The blog I posted on Sept. 25 has generated LOTS of comments, feedback, etc. This is great, since I wanted to enlighten people. That blog can be read by scrolling down a bit, or clicking Warning: A very serious blog
Many of the comments here and on Facebook expressed well-meaning, sincere concern of how I was feeling through all of this. First, thanks SO much for that! It is lovely to know people care about me, and my writing, enough to immediately turn their hearts my direction. My friends and fans ROCK! However, I want to assure that nothing about this has shaken my belief in who I am and what I write. The biggest distress for me was that I was really excited about the teaching opportunity. I vividly envisioned a cluster of young ladies chatting writing, Regency fashion and history, Jane Austen, romance, and the rest, in a cross between a book club and interactive teaching session. I looked ahead at the Mondays up through the end of the year as my “fun” time. Having that fall apart was a blow, I’ll admit. The worst, however, was the sadness of what I learned about these precious, innocent girls (and the many others out there caught in the same situation). They were the purpose of the blog I wrote.

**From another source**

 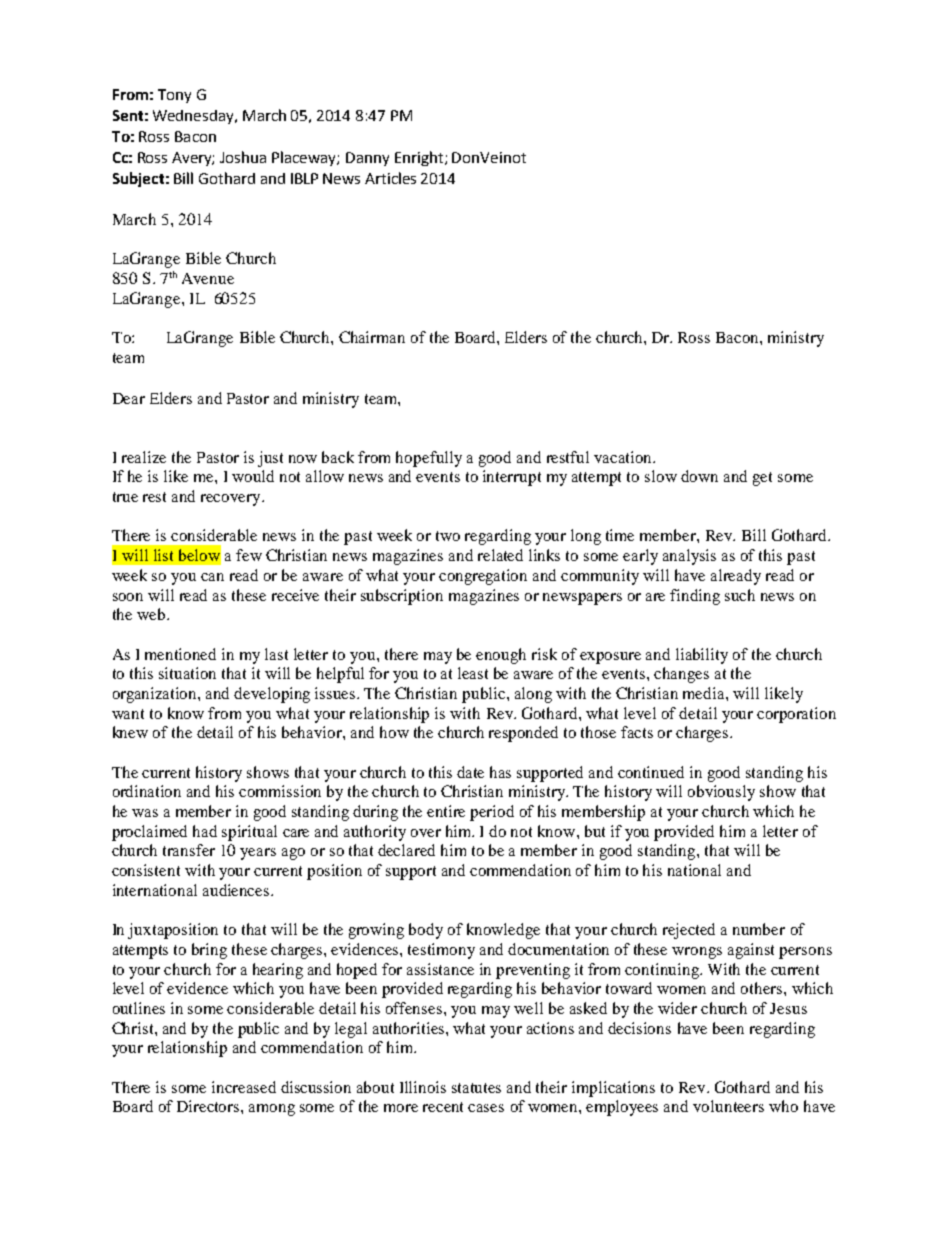 I want to click on Enright, so click(x=420, y=158).
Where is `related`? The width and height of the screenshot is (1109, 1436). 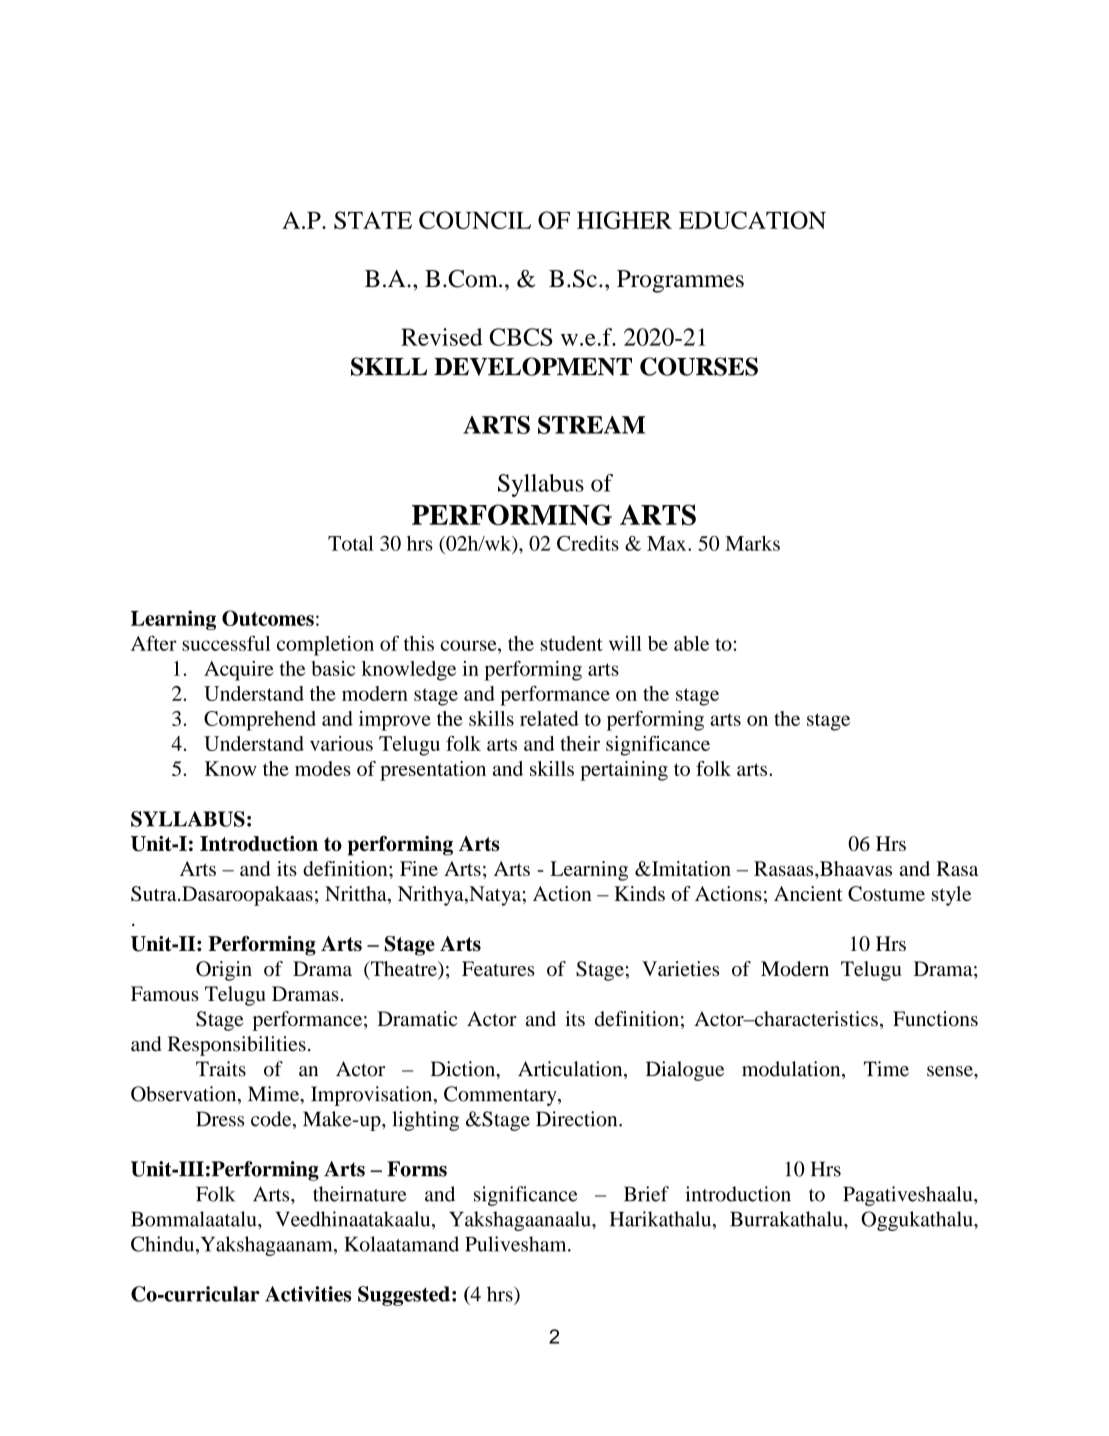 related is located at coordinates (549, 718).
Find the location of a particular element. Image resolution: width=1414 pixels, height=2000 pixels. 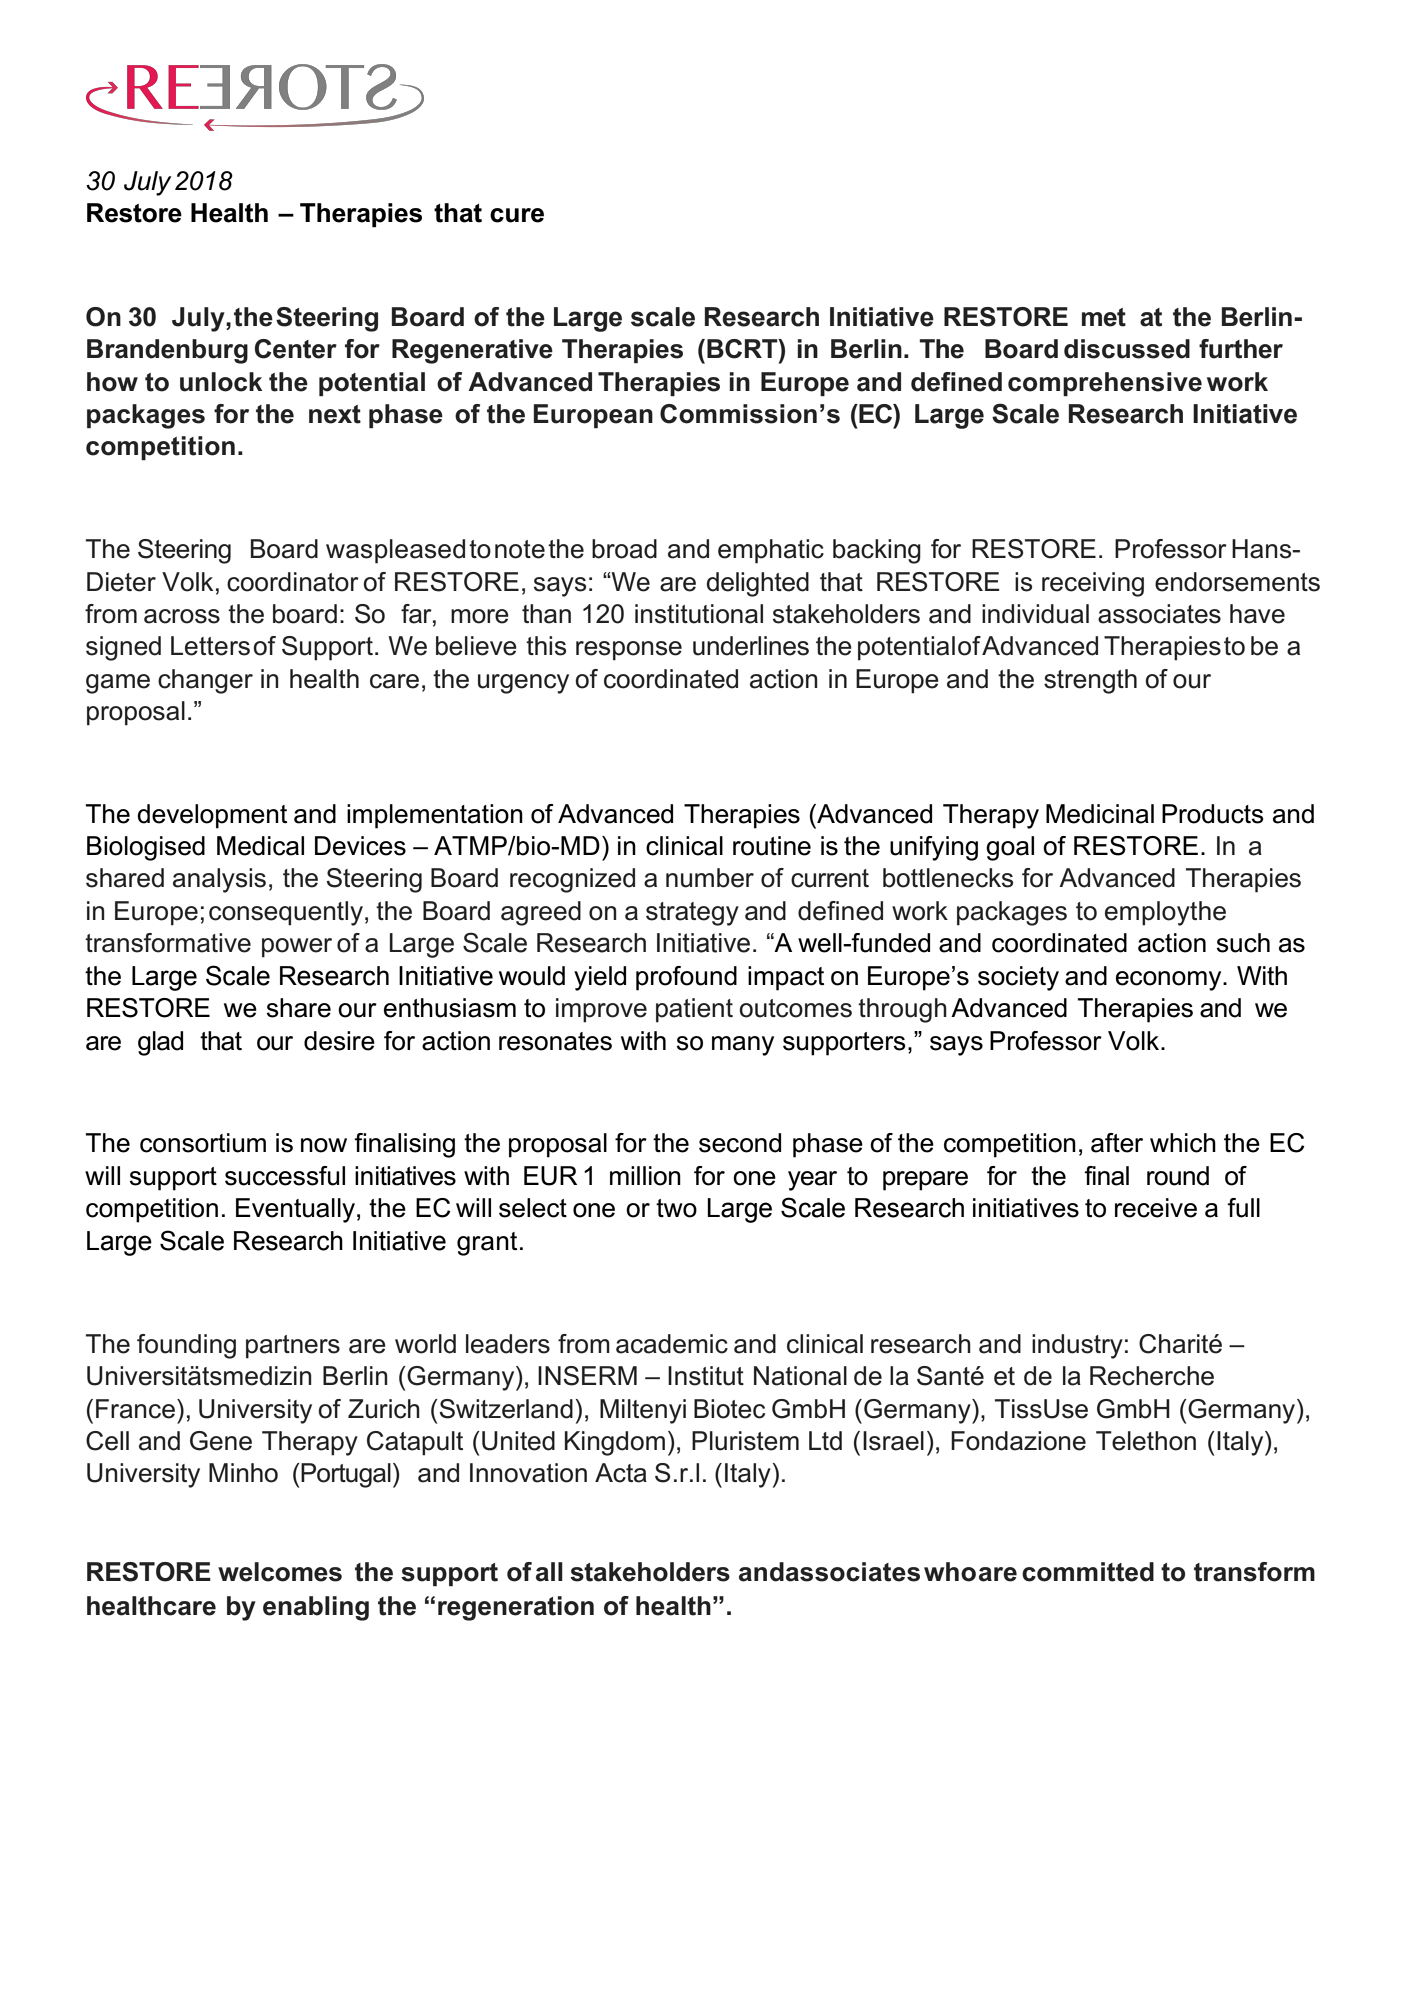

Three, or even two years ago, this might have hurt me more or caused me to question my stories. Now I not only have a thicker skin – after all, bad reviews sting FAR more than this – but I also have hundreds of emails collected over the years conveying honest feedback on how my novels have been received by those who read them. All writers have fan letters, and we cling to them in our dark hours, reading over and over if necessary. You who feel led to reach out and connect with your favorite authors have no idea how profoundly you inspire us! I could go off on a tangent, becoming either nauseatingly sentimental or boringly philosophical. I won’t do that, I promise! Instead I am going to share, from time to time, snippets of the emails I have received and general information on the positive aspects of romance novels.
I love how you make Darcy & Elizabeth very loving, but in all senses of the word. They respect each other, take delight in each other’s intelligence and wit, and continuously strive to learn more about each other. Wonderful!! It’s also so charming to watch them build their family around them, not just the baby, but in getting to know uncles, aunts, sisters, friends, etc. and building a loving and trusting support group.
I am so excited for you and am glad to know that Christian women do know true romance in the right perspective! MARRIAGE!
“Much of the coverage of romance novels focuses on the idea that they’re all about sex. They’re not. They’re about courtship! If you ask a couple, “How did you meet?” no two stories are the same. It’s the same with romance novels… Romance readers do not expect real men to be carbon copies of romance heroes — we don’t expect anyone to ride in on a horse wielding a sword and solving all our problems. Romance heroes are found in real moments of caring… Romances communicate that women should be the heroines of their own lives and that happy endings take work — there is no easy way to happiness. It doesn’t just show up. Romances teach that you are lovable and worthy of a happiness exactly the way you are and shouldn’t have to change drastically to please someone else.” Sarah Wendell, Everything I know About Love, I Learned From a Romance Novel
I am a pretty strong Christian believer and I just love that you made Darcy pure before marriage!! I so value waiting until marriage.
Four years ago I lost my beloved husband of 36 wonderful happy years. I was 19 when we married and I was never happier than when we were in the same room, space, bed, car, tub… you get the idea. Each page of your novels made me stop and remember my husband. It made me both happy and sad. But I also smiled as I said to myself, “This is how it was for me and I got to feel all those emotions again. THANK YOU! You see some people just don’t understand true deep love. You do, in your own life and in your writing and you are sharing and giving.